В тот день ему повезло отыскать на свалке побитую молью, но вполне еще добротную шерстяную шаль – черную с ярко-красными маками. И надо было повязать ее под куцее приютское пальтишко, но Тони до этого не додумался.
Он направлялся уже к месту ночлега, где провел последние три ночи, – возле парового котла, который приводил в движение лифт доходного дома. Вот в подворотне его и остановили пятеро урок (как ему тогда казалось).
– Ну что, сявка? – тихо спросил тогда самый матерый из них. – Не слишком ли велика тебе эта теплая тряпочка?
Признаться, Тони перетрусил до слабости в коленках. В приюте старшие обычно не церемонились с младшими… Но там у младших отобрать было нечего, а потому нечего было и защищать. Теплой огромной шали было жалко очень, а потому перво-наперво Тони попытался бежать – ему тут же подставили «ножку», и он растянулся на обледеневшей мостовой. После этого надеяться было не на что, но он успел повернуться лицом к нападавшим и решил биться за свою собственность до смерти. И бился – лягался, кусался и царапался. Самый матерый так и не двинулся с места, но и четверых его помощников хватило, чтобы скрутить десятилетнего мальчишку и как следует ему наподдать. Шаль была намотана вокруг пальто и завязана крепким узлом, который в драке затянулся еще крепче, а потому один из урок достал нож – Тони про узел не догадался, уверенный, что его сейчас зарежут, рванулся изо всех сил, освободил руки и схватился за лезвие, отталкивая нож от себя. Кровь хлынула как-то неожиданно быстро и сильно, брызнула на лед и на ноги уркам – на морозе она показалась обжигающе горячей… Они испугались, отступили, нож остался у Тони в руках, а самый матерый пробормотал вдруг:
– Вы чё? Вы какого рожна сявку порезали?
А потом, будто очнувшись, рявкнул:
– Валим отсюда!
Они не увидели в темноте, что Тони всего лишь поранил руки…
Никто не наказал бы их за убийство, на улицах тогда царило полное беззаконие.
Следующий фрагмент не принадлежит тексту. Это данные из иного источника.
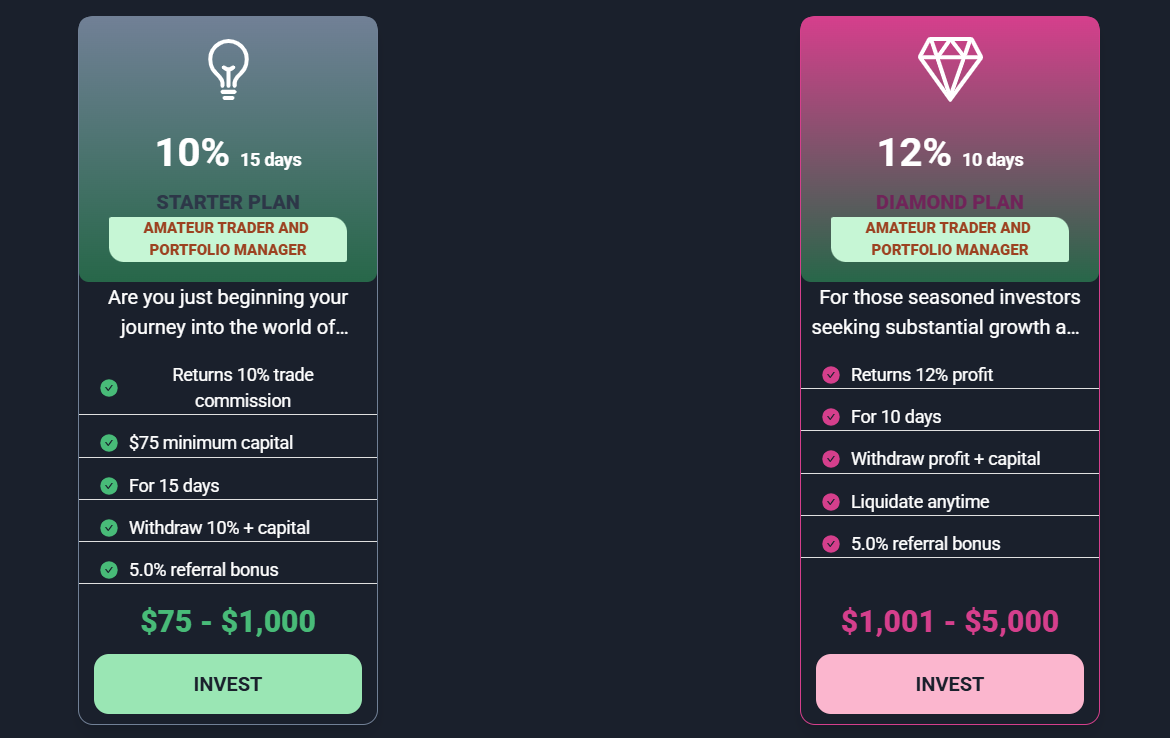Click the Starter Plan amateur trader badge
Image resolution: width=1170 pixels, height=738 pixels.
[x=228, y=239]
Они испугались не наказания – содеянного. Крови испугались.
Руки потом заживали долго, до самой весны, – порезы гноились, кровоточили и болели иногда так, что невозможно было уснуть. Но «трофейный» нож и послужившая одеялом шаль того стоили.
Моро-волки сильно напоминали тех «урок», да и убийство в волчьем квартале всегда можно было свалить на ликантропию.
– Я ищу украденного ребенка, – честно ответил Тони на риторический вопрос матерого.
– Не, ну вы видели? – презрительно оскалился старший из волчат. – А что ты у барсуков его не ищешь, а? У собак? Почему чуть что – сразу волки, а?
– Волка обычно бьют не за серый цвет его шерсти, а за то, что он украл и съел барашка… – заметил Тони.
Волчонок, что стоял слева, оскорбился и без лишних слов попытался ударить его в лицо, но Тони легко перехватил его руку.
– А меня-то за что?
Матерый не оценил шутки.
– Вот что, парень… Вали-ка ты отсюда. Пока не наподдали.
– Волки любят своих жен и детей, не правда ли? – Тони сменил тему: раз шуток тут не понимают, надо попытаться говорить серьезно. – Люди тоже. Не вижу ничего предосудительного в моем желании найти пропавшего младенца и вернуть его матери.
– Просто поищи его в другом месте, – криво усмехнулся матерый.
– А если я продолжу поиски именно здесь?
– Парень, нас пятеро, а ты не мертвяк-ветеран. Если идти прямо по этой улице, то быстро выйдешь на Рэдклиффскую дорогу.